Dogged Pursuit Of Lifesaving AI

Johns Hopkins University

When a magnitude 7.7 earthquake in Myanmar led to a skyscraper collapse in Bangkok this spring, search and rescue teams—human, canine, and machine—struggled with dangerous debris, thick dust, and spotty communication networks. Such obstacles, common in the aftermath of natural disasters, are exactly the conditions in which the autonomous robot dogs being prototyped in Tinoosh Mohsenin's lab at Johns Hopkins University are built to thrive.
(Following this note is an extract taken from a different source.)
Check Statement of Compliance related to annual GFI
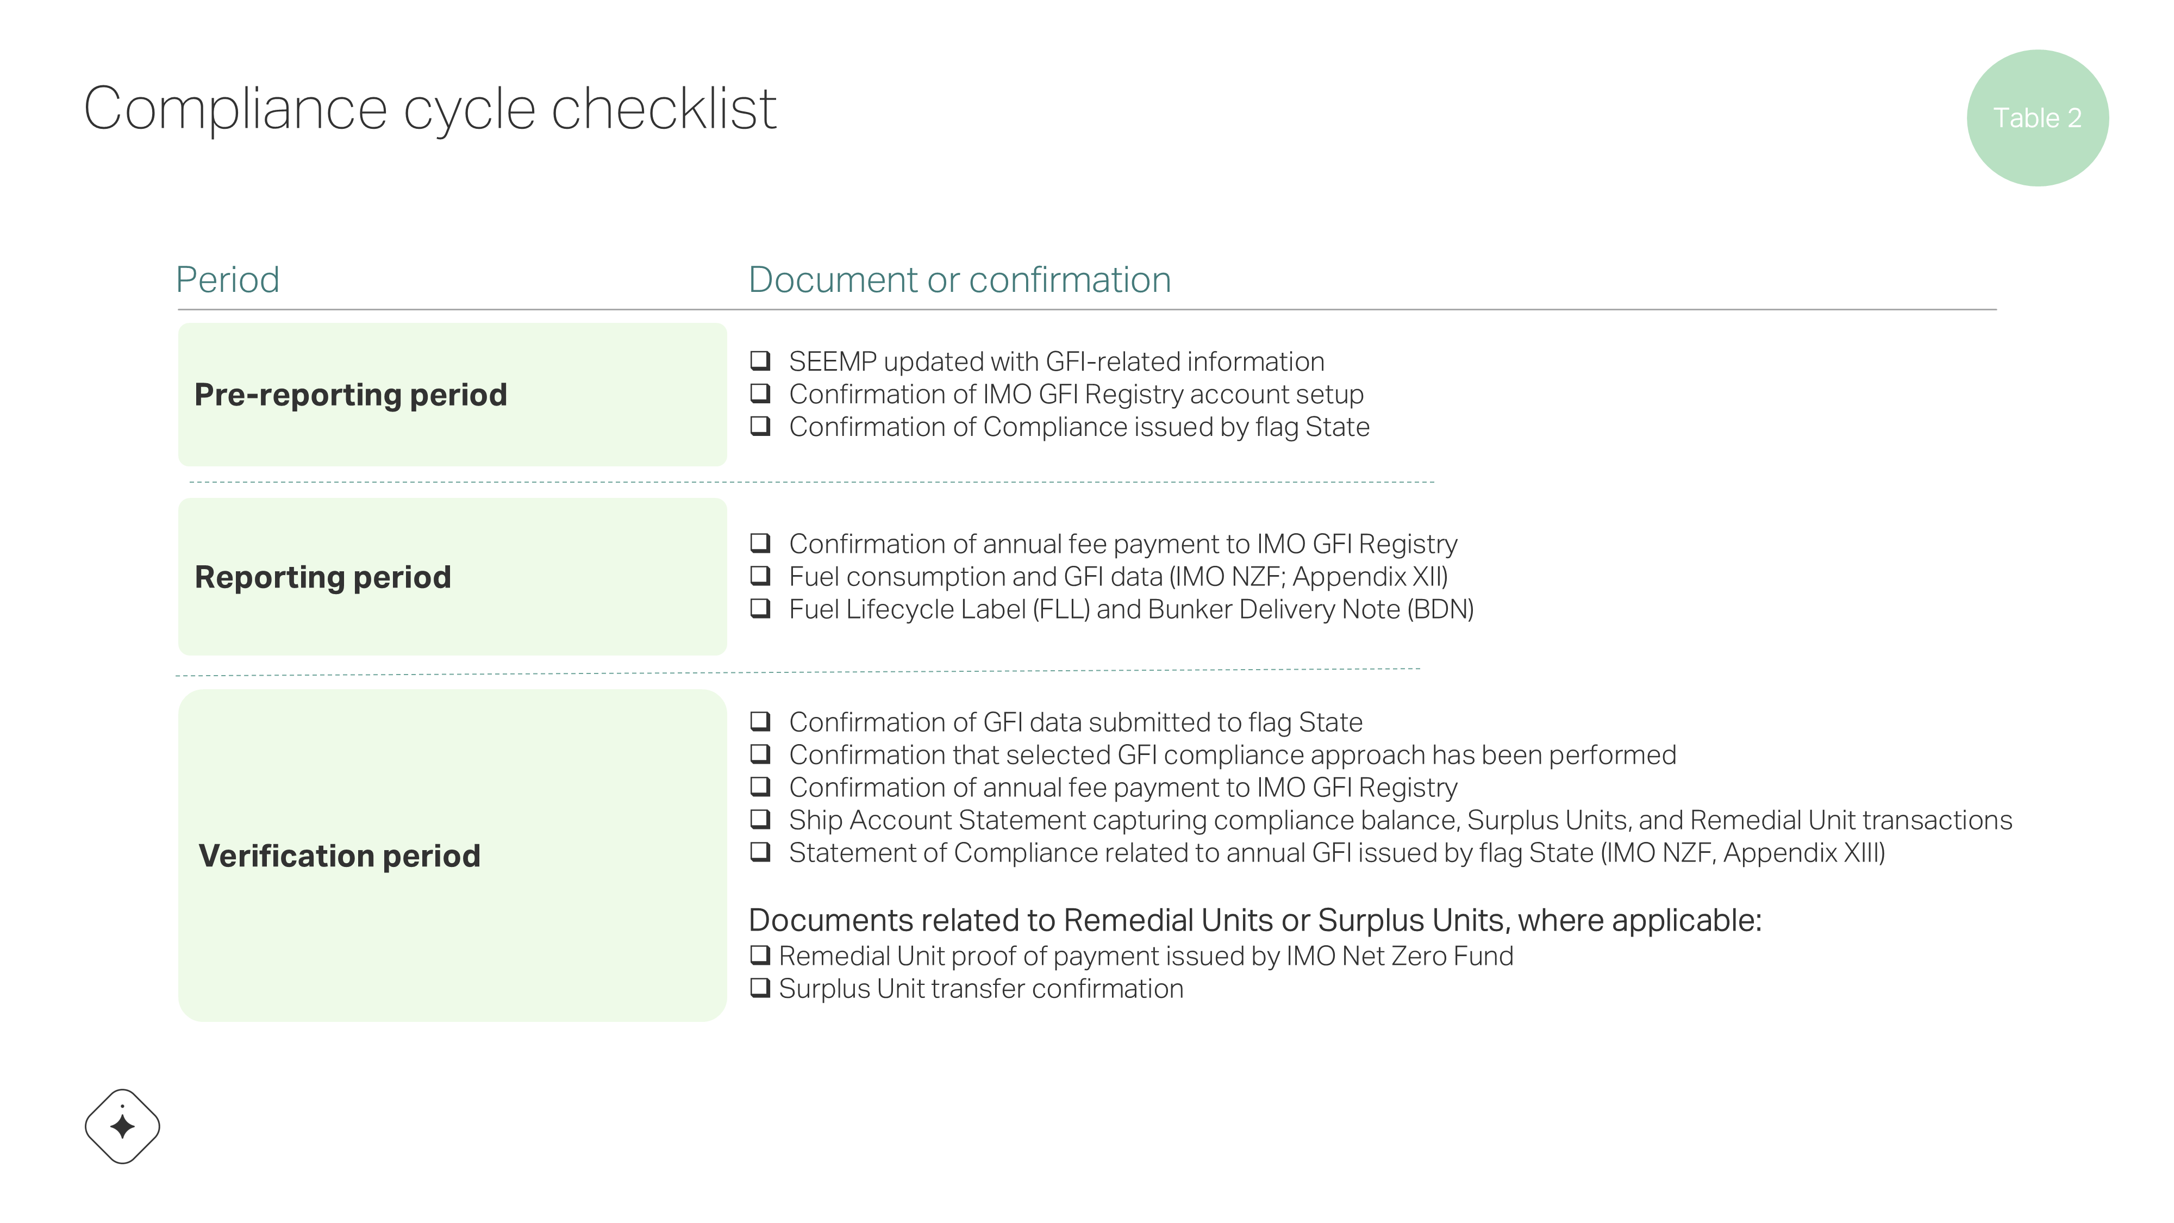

When signals fail, these compact, sure-footed, mechanical first responders are designed to survive longer and search farther—without a network.

Mohsenin, an associate professor of electrical and computer engineering in JHU's Whiting School of Engineering, leads a Department of Defense-funded effort to turn commercially available "robot dogs" into autonomous rescue workers. The team's goal is simple and urgent: Give robots the brains and endurance to go where people can't.

Tinoosh Mohsenin, center, and team

Image caption: Tinoosh Mohsenin, center, and team

Image credit: Will Kirk / Johns Hopkins University

"Imagine a robot small enough to enter a collapsed building, smart enough to navigate the space, recognize potential signs of life, and efficient enough to keep running without relying on external power or internet," says Mohsenin, an affiliate of JHU's Institute for Assured Autonomy, the Data Science and AI Institute, and the Laboratory for Computational Sensing + Robotics.

The goal is not to replace human rescuers, but to protect and support them, sending robots into unstable rubble, flooded corridors, or other dangerous environments so responders can concentrate on saving lives.

"What we're building can multiply the reach of rescue teams arming robots to make critical decisions, even when cut off from the outside world."
Tinoosh Mohsenin
Associate professor, electrical and computer engineering

Mohsenin and her team are developing artificial intelligence systems that can be adapted for a range of urgent rescue needs. When connectivity is available, robots can transmit live video, relay survivor locations, transmit vital signs, map unfamiliar spaces, assess hazards, and flag potential survivors to guide human rescue efforts.

But when networks fail, embedded AI can help ensure these robots keep moving, making decisions locally, and conserving battery power for extended searches, even without cloud connectivity.

"In a disaster, there are never enough human responders to cover every corridor or unstable structure," Mohsenin says. "What we're building can multiply the reach of rescue teams arming robots to make critical decisions, even when cut off from the outside world."

Unreliable GPS is another common impediment to search and rescue operations. Even under normal circumstances, GPS can fail; signals can be lost in the "canyons" of large cities or in tunnels, and in the constantly chaotic environments of disaster zones, these challenges multiply. To address this, Mohsenin and her team are building navigation and on-device AI systems that combine internal mapping, sensory fusion, and adaptive decision-making, modeled on the human brain's ability to reorient itself when it has no external cues to create or guide them.

To address endurance limitations, the team is pushing the limits of edge computing, processing data locally on the robot rather than relying on distant servers.

"Existing rescue robots typically operate on tiny edge devices with limited battery life and modest compute budgets," Mohsenin says. To extend that life, her group is developing smaller, more efficient AI models that prune unnecessary computations and compress large reinforcement-learning and planning algorithms so they can run on low-power chips. The researchers also use adaptive power management, shutting down sensors or subsystems when they aren't needed. Every optimization means the robots can operate longer in the field, covering more ground on a single charge and storing information until it can be transmitted.

"Every extra joule saved is more time in the field when lives may depend on it," she says.